Iran–États-Unis : frappes les plus massives depuis la trêve d’avril, le pétrole en hausse
Un cessez-le-feu était entré en vigueur en avril, avant d'être entériné le 17 juin par un protocole d'accord..
Le conflit entre l'Iran et les États-Unis s'est intensifié avec des frappes aériennes massives des deux côtés depuis le 8 avril, date d'un cessez-le-feu temporaire. Les États-Unis ont bombardé l'Iran à partir de 00h30 (heure locale) pendant environ cinq heures, ciblant des systèmes de défense aérienne, des radars côtiers, des missiles et des drones. L'Iran a riposté en attaquant des bases militaires américaines dans des pays alliés comme la Jordanie, Bahreïn et le Koweït. Ces affrontements marquent une escalade inédite depuis des semaines, avec des conséquences régionales et économiques majeures. Les deux pays s'accusent mutuellement de violer un protocole d'accord signé le 17 juin 2026, censé rétablir la paix et rouvrir le détroit d'Ormuz, une voie maritime stratégique pour le transport d'hydrocarbures.
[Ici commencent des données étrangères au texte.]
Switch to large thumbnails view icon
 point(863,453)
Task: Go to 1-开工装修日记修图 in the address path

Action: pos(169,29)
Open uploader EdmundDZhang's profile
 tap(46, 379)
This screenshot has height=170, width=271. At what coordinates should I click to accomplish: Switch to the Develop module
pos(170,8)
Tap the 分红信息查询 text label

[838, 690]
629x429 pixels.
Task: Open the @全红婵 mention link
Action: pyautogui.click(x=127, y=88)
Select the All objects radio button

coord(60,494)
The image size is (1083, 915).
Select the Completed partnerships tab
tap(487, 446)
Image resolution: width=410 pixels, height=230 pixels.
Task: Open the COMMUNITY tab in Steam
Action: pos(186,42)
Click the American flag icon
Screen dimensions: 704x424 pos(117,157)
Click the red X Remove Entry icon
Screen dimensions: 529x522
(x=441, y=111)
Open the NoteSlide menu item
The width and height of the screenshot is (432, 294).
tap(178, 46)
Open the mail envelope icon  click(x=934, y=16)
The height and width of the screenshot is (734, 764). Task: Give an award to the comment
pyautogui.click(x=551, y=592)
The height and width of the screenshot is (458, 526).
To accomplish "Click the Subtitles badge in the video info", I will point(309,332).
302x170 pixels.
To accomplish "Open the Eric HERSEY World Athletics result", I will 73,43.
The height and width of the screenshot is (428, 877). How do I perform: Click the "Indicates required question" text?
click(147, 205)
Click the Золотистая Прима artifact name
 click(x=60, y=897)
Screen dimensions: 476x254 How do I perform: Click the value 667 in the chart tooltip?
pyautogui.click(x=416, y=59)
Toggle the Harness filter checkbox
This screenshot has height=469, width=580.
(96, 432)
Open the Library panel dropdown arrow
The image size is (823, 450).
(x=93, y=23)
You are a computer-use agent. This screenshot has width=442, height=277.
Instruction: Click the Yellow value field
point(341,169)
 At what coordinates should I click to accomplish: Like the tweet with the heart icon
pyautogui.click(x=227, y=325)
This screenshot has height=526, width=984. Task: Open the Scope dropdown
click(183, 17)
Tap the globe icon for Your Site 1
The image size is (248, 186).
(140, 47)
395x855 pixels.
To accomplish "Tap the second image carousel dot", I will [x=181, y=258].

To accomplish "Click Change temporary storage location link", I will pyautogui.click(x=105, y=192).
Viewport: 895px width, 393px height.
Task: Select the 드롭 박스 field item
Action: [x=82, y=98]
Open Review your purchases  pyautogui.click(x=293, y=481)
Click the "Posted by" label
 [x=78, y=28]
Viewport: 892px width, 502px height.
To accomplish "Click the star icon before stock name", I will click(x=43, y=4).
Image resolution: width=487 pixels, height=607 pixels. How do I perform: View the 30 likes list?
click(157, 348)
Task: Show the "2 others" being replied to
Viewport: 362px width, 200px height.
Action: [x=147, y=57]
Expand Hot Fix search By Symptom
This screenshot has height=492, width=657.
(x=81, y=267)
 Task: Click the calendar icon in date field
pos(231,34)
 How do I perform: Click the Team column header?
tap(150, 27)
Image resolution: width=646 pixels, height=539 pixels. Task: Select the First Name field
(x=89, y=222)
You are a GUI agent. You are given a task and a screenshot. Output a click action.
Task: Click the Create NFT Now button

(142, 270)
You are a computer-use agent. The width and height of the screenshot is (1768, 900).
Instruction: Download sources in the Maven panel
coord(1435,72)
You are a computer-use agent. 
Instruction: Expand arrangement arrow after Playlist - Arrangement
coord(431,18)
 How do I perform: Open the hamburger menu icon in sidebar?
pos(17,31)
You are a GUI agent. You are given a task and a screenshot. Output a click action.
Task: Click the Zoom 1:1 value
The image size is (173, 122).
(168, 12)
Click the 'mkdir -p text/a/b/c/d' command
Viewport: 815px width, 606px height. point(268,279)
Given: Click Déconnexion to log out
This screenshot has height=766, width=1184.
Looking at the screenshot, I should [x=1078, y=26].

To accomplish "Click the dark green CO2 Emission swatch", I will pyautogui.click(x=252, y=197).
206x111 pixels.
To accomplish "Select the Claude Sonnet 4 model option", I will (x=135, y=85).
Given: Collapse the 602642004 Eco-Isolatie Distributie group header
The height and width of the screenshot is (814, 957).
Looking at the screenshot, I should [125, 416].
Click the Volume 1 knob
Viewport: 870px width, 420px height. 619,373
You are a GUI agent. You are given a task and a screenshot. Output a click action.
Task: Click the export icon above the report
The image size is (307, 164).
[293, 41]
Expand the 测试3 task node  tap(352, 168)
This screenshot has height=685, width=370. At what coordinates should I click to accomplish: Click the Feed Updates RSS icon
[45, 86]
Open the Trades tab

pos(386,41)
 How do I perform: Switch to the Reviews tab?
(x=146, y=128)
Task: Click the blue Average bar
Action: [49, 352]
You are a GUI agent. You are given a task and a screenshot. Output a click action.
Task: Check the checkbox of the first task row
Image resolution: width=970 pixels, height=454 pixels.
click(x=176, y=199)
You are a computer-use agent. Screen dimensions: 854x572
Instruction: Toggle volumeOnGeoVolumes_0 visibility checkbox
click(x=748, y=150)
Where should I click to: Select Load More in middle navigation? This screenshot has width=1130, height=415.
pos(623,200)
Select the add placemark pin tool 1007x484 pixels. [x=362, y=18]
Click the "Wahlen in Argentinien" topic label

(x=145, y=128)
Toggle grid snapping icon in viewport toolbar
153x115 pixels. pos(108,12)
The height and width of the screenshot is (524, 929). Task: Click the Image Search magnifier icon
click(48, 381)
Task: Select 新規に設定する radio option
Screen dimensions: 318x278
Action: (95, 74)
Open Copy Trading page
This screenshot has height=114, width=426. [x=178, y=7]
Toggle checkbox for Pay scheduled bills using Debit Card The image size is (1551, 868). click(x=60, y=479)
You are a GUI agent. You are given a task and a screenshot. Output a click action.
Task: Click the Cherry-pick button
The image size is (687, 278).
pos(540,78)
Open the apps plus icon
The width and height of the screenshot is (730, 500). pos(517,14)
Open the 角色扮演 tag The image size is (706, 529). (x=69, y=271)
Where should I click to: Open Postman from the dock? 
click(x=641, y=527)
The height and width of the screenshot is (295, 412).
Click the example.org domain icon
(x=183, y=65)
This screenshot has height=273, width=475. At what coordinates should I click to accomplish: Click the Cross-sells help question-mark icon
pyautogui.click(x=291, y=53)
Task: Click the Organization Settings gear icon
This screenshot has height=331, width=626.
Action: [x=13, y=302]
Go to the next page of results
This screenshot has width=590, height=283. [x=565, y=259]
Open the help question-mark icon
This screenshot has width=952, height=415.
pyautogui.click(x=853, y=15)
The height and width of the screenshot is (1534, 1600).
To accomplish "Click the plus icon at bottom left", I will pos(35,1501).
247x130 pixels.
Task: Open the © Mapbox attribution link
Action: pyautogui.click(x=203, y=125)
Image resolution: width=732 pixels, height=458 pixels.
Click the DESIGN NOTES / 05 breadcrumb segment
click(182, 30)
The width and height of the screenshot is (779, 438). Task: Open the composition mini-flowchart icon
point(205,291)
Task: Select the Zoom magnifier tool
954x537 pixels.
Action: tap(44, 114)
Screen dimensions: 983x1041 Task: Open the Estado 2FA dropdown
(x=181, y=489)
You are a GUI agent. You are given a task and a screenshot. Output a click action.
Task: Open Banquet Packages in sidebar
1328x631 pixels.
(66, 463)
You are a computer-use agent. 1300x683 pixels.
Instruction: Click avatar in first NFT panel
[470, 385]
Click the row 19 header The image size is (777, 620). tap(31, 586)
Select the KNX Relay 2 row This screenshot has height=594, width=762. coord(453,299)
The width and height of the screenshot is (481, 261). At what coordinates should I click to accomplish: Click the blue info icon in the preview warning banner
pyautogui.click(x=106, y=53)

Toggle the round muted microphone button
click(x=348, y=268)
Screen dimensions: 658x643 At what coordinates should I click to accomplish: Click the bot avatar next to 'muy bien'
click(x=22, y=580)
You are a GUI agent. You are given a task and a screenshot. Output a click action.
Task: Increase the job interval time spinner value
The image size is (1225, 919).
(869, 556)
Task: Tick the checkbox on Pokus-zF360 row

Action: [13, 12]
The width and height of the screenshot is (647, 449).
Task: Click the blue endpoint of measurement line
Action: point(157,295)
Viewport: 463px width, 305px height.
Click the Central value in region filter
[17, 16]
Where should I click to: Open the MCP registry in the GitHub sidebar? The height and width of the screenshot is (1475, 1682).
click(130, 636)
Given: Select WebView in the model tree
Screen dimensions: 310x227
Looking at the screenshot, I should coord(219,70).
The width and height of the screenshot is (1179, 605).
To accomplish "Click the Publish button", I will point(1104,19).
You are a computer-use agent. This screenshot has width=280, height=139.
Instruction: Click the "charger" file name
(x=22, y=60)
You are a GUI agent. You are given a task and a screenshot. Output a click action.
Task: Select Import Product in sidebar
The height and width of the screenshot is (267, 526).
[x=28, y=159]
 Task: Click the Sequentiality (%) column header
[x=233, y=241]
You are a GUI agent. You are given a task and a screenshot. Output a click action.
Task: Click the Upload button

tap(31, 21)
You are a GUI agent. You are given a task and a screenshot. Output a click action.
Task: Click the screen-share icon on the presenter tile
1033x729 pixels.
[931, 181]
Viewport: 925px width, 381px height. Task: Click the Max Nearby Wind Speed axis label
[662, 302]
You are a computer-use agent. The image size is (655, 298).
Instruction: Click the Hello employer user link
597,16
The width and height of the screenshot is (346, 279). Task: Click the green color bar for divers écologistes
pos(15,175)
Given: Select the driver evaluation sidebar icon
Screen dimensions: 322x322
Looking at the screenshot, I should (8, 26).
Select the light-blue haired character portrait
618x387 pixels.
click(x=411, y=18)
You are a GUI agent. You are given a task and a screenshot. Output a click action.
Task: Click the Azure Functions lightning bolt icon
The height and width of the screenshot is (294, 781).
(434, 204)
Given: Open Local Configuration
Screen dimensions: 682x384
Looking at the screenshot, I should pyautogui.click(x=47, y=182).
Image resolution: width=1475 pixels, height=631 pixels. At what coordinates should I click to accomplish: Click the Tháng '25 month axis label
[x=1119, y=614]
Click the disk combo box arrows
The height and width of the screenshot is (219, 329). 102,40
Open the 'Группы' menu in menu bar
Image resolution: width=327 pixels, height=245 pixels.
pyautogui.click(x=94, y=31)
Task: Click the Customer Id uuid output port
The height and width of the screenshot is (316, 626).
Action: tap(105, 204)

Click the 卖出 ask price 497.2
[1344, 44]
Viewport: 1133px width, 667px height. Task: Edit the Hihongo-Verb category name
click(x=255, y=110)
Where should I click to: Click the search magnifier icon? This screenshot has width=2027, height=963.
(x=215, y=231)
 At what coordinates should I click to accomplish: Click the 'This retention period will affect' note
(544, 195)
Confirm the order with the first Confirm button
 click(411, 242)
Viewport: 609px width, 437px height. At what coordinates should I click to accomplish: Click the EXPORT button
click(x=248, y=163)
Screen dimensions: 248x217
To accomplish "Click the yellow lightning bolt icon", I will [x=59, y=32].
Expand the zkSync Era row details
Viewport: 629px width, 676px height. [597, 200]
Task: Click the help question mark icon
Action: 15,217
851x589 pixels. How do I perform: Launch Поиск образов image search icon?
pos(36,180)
Le détroit d'Ormuz est un passage maritime étroit entre l'Iran et Oman, par lequel transite environ un cinquième du pétrole mondial. Avant la guerre, ce détroit était ouvert à la navigation sans restriction. Depuis février 2026, le conflit a entraîné des blocages partiels, avec des attaques contre des navires commerciaux. L'Iran exige désormais que les navires empruntent un couloir spécifique le long de ses côtes et menace ceux qui contournent cette route. Après les dernières frappes, l'Iran a annoncé la fermeture totale du détroit jusqu'à nouvel ordre, une décision qui a fait bondir le prix du pétrole. Le baril de Brent (référence internationale) a augmenté de plus de 4 %, atteignant 79,13 dollars le 12 juillet 2026. Les États-Unis et l'Iran s'affrontent pour le contrôle de cette zone, essentielle pour l'économie mondiale.
La fermeture partielle ou totale du détroit d'Ormuz a des répercussions directes sur les marchés du pétrole. Le prix du baril de Brent a augmenté de plus de 4 % en quelques heures, passant à 79,13 dollars le 12 juillet 2026, en raison de l'annonce iranienne de fermer le détroit. Ce passage est vital pour le transport d'hydrocarbures : avant la guerre, il assurait le transit de 20 % du pétrole mondial. La fermeture réduit l'offre disponible, ce qui fait mécaniquement monter les prix. Les États-Unis et l'Iran, en s'affrontant militairement, perturbent ainsi l'approvisionnement énergétique mondial, avec des conséquences potentielles sur les prix à la pompe et l'inflation dans de nombreux pays.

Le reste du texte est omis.